Teresa. 3

Pubblicato da Alice Valente Visco il

Baranello, 12 Aprile 2020

Caro diario,

oggi è Pasqua, una Pasqua strana …

In tempi “normali”, mi sarei svegliata e avrei fatto gli auguri ai miei genitori e poi sarei salita all’appartamento sopra il nostro per salutare mio fratello, la compagna ed il mio nipotino e fare colazione insieme a loro. Invece, quest’anno siamo separati, ognuno nelle proprie case e distanti. 

Fortuna che ho i miei con me, dal momento che vivo con loro, e proprio oggi pensavo a tutti i miei amici sparsi per l’Italia e nel mondo che avrebbero celebrato la Pasqua da soli, mentre io, almeno, posso godere della presenza dei miei genitori. 
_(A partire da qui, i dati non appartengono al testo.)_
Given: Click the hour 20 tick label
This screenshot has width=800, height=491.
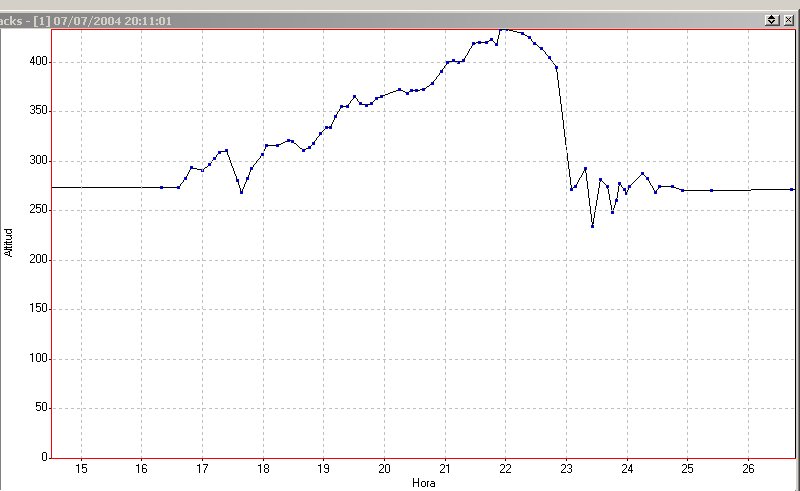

Verso ora di pranzo ho fatto un brindisi insieme alle mie amiche di sempre con una videochiamata su Whatsapp, ognuna era in luogo diverso: Baranello, Pescara, Parma e Liegi; quattro persone, in quattro luoghi, riunite in uno schermo di un cellulare. Che strana sensazione ho avuto, ma, nonostante tutto, le ho sentite vicine, come sempre, dai tempi dell’Università. 

Abbiamo brindato insieme, ognuna con i propri calici ed io ho finalmente aperto la bottiglia di vino maltese che avevo conservato in ricordo del mio breve periodo vissuto a Malta con la speranza di poter tornare presto a viaggiare insieme a loro. 

Ho deciso di passare il pomeriggio seduta sulla panchina sotto casa a leggere un libro. Per Natale, mi hanno regalato “Flush” di Virginia Woolf e così ho incominciato a leggerlo.

Man mano che leggevo ed i miei occhi incontravano le descrizioni delle strade di Londra, è stato come fare un tuffo nel passato, un passato non remoto. Quelle descrizioni mi hanno riportato con la mente alla mia Londra e subito mi sono rivista attraversare il Borough Market e costeggiare il Tamigi, oltrepassare il Globe per arrivare al museo della Tate Modern, il luogo che più di tutti ha segnato la mia vita a Londra.  Mi rivedo ancora una volta entrare nella Turbine Hall e varcare la soglia dei negozi dove ho lavorato. Vedo le casse dei negozi dove spuntano in miei colleghi pronti a servire i clienti. Vedo gli scaffali ricolmi di libri di arte, di fotografia, di libri illustrati per bambini che sfogliavo con avidità nei momenti di quiete. Ho sentito un tuffo al cuore e qualche piccola lacrima ha rigato il mio volto …

Pian piano la mia mente è tornata alla realtà, ho alzato la testa dal libro e mi sono guardata intorno: silenzio assoluto interrotto dal brusìo degli uccelli e di un trattore che in lontananza sta lavorando i campi. Di fronte c’è il mio cane Black, il mio fedele Black, lo guardo e penso che anche lui è invecchiato, mi guarda immobile sdraiato sull’asfalto con la bocca semiaperta e lo sguardo di un saggio; ogni tanto socchiude gli occhi come a voler apprezzare, fin in fondo al proprio corpo, tutta la brezza che ogni tanto si alza nell’aria. Mi guarda e quegli occhi sembrano capirmi più di chiunque altro. Senza parole, lui è lì, presente davanti a me e con la sua presenza sembra dirmi “Io ci sono”.

Continuo a leggere il libro e mi sento sempre più coinvolta perché anche la protagonista ha un cane, si chiama Flush e vivono insieme a Londra.  Il destino però porta la protagonista a lasciare Londra per l’Italia dove vivrà la sua vita insieme a suo marito, suo figlio ed il suo cane che può finalmente correre come gli pare per le strade e le campagne italiane.

Chiudo il libro e rifletto su questo romanzo e penso che, forse, potrei fare altrettanto.